You may have noticed that the emoji keyboard, commonly used on Apple products, has a symbol for just about every occasion. You feel like grabbing some pho? BOOM. How about praying? You got it, buddy. For some reason, there is a grinning pile of poop. There are even two varieties of camels from which to choose.
That’s going to change, Apple says. “There needs to be more diversity in the emoji character set, and we have been working closely with the Unicode Consortium in an effort to update the standard,” an Apple spokesperson told MTV this week.
Emojis first became popular in Japan (which may help explain the plenitude of certain symbols and the dearth of others). A basic list has been developed and maintained by the Silicon Valley-based nonprofit Unicode Consortium since 2010.
To be fair, the emojis of facial expressions depict yellow-skinned individuals who look more like they are related to Bart Simpson than a real human being. But the characters engaging in synchronized dance routines, getting married, and painting nails are all white.
Internet petitions have been making the rounds, calling specifically for four faces “with melanin.” (Others are demanding a hot-dog emoji, so it appears that emoji activism can take many forms.)
It’s unclear when Apple will actually make this changes, and it’s actually kind of a difficult and long process to add a single character via the Unicode Consortium. But it wouldn’t be unprecedented; Apple included new same-sex couples to the emoji character set with a 2012 operating-system update.

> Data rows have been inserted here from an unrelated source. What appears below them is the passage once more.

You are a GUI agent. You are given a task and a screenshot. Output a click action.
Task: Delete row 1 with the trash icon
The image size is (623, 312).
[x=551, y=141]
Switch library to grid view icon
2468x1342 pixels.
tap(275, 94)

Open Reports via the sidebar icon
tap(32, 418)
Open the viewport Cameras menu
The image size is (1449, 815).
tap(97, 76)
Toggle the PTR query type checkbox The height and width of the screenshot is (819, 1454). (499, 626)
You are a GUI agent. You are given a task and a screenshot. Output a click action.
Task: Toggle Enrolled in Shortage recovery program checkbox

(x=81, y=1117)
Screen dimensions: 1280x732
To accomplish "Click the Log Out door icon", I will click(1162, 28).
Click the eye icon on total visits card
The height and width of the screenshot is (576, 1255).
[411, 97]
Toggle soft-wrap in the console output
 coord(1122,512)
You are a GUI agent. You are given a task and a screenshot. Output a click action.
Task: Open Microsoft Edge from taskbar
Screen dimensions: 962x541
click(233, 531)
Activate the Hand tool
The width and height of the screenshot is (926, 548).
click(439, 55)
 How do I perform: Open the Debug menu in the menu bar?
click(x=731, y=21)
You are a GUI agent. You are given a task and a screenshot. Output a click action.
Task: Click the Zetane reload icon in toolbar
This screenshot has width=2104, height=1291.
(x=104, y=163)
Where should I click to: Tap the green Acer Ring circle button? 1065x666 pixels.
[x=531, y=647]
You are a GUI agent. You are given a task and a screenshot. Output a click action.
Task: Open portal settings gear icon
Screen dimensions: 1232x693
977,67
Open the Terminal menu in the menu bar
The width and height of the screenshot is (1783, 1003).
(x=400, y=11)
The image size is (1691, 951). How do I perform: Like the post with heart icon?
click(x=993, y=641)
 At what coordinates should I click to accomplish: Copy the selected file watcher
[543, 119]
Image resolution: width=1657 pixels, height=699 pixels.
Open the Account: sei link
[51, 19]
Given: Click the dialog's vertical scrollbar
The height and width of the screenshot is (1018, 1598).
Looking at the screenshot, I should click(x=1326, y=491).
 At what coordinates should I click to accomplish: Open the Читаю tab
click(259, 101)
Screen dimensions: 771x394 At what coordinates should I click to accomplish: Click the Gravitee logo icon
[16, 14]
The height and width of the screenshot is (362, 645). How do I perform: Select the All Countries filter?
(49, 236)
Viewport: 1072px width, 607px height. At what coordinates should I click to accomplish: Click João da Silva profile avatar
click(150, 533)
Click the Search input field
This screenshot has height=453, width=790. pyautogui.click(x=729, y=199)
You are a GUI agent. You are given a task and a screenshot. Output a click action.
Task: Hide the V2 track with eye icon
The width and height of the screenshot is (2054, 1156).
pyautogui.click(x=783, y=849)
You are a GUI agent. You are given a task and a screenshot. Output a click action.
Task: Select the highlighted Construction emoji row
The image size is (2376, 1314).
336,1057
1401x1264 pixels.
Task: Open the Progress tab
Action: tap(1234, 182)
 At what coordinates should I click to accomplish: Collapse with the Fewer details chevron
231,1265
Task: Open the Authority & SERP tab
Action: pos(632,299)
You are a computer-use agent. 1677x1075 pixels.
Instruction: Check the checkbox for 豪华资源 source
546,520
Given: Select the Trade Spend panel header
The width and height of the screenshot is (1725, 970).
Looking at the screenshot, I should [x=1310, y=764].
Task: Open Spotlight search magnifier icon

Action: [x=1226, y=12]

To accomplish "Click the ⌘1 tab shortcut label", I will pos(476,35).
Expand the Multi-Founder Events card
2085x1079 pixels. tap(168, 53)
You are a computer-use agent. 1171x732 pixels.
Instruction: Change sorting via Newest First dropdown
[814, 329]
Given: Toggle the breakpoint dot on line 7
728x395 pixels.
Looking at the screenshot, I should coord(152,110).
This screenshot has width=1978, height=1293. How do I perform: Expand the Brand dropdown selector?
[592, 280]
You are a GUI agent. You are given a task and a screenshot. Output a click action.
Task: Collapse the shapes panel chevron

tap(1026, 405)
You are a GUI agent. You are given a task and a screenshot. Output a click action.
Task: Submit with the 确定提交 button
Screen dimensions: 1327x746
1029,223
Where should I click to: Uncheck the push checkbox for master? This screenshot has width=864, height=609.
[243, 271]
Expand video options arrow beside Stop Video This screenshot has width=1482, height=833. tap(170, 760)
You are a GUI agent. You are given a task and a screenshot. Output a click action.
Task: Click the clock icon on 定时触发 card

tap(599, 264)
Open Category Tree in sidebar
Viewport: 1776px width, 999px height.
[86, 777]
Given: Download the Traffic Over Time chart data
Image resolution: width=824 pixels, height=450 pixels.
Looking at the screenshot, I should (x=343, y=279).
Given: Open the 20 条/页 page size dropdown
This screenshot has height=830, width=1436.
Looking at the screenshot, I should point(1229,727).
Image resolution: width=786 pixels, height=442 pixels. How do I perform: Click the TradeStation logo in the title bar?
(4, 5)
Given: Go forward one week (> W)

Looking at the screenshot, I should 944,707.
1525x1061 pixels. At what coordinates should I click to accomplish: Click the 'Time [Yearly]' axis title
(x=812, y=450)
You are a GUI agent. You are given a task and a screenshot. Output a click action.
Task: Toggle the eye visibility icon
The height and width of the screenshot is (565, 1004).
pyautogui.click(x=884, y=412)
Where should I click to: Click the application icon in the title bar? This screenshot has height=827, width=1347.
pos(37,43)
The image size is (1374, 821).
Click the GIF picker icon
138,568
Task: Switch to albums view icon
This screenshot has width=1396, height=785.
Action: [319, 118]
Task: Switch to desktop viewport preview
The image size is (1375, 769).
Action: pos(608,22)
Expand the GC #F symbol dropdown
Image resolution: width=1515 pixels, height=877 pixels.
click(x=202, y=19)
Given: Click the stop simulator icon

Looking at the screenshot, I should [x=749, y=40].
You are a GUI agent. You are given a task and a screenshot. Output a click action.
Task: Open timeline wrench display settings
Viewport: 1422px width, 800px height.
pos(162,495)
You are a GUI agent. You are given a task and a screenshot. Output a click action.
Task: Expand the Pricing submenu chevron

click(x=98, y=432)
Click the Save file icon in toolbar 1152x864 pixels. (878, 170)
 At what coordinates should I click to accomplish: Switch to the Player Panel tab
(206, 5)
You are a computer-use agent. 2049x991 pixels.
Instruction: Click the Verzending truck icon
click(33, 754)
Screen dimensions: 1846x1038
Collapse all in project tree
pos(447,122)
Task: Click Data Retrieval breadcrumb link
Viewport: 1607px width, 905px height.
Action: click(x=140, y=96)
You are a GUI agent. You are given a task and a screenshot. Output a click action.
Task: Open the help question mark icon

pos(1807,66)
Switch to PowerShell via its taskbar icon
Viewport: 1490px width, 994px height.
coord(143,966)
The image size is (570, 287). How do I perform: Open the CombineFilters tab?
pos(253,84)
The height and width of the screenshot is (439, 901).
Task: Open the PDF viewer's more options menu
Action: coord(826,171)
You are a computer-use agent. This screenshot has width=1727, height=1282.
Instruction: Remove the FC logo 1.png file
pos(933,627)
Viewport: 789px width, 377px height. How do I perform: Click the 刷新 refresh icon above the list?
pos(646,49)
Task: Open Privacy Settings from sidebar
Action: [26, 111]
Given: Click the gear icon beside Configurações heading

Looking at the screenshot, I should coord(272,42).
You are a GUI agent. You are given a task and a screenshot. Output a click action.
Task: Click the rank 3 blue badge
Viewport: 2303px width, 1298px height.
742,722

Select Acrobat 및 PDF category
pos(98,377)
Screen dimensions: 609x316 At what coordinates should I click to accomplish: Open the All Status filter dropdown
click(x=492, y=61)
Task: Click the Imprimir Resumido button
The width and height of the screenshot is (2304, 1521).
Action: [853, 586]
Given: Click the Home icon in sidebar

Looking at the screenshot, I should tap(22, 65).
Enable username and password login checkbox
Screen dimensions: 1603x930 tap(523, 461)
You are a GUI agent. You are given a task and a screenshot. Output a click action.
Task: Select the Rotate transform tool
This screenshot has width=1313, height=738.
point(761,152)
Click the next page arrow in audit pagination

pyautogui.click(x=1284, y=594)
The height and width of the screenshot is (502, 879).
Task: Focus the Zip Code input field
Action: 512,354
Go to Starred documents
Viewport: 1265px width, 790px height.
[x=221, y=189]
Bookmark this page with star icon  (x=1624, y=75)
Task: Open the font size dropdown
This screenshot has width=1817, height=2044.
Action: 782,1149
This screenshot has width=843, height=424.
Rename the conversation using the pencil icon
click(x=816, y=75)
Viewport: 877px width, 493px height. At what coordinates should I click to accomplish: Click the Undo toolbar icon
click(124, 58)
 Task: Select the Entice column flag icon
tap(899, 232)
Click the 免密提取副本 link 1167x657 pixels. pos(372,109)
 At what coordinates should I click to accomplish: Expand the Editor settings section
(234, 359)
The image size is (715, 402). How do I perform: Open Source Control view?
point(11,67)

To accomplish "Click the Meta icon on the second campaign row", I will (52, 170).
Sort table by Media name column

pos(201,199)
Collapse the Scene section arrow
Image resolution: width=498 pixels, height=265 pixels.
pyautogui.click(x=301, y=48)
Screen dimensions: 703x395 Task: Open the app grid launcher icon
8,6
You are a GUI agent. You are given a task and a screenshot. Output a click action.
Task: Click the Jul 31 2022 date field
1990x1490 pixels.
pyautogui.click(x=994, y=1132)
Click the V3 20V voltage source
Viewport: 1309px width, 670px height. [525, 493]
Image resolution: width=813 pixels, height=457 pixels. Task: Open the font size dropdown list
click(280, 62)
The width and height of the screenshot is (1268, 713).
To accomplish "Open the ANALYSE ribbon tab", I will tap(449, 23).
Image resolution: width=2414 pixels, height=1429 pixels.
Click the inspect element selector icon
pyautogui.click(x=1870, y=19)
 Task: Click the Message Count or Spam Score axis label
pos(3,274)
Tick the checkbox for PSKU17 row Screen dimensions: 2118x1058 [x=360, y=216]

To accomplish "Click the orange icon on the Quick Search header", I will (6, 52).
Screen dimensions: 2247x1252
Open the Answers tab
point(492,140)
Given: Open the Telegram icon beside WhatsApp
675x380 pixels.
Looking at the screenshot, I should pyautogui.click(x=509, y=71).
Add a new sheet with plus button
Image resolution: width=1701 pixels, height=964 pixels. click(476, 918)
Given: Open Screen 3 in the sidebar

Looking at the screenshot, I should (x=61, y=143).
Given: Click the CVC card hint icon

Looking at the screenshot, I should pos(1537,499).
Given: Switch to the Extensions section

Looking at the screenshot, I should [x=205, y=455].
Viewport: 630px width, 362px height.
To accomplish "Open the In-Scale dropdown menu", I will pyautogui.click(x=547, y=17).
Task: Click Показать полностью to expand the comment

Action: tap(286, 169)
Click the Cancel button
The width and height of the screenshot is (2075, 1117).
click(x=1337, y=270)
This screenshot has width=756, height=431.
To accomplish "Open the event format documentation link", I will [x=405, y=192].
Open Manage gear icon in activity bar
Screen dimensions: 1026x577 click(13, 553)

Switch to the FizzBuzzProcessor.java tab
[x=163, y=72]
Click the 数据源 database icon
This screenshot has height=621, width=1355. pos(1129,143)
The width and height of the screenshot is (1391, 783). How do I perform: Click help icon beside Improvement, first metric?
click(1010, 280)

The keyboard may seem frivolous, but the symbols have become a universal language, which users across the globe use to communicate with each other. And they’re even in the Library of Congress (specifically, Emoji Dick — an emoji version of Moby Dick). So given that higher percentages of adult Hispanics and African-Americans own smartphones than whites, it make sense to update the keyboard with faces and people who reflect some of their most common users.
Now, if only Apple can get Siri to be able to recognize half of the names in my contact list (it took me 15 minutes to get her to call my brother — I stuck with it as a matter of principle), then we’ll really be getting somewhere.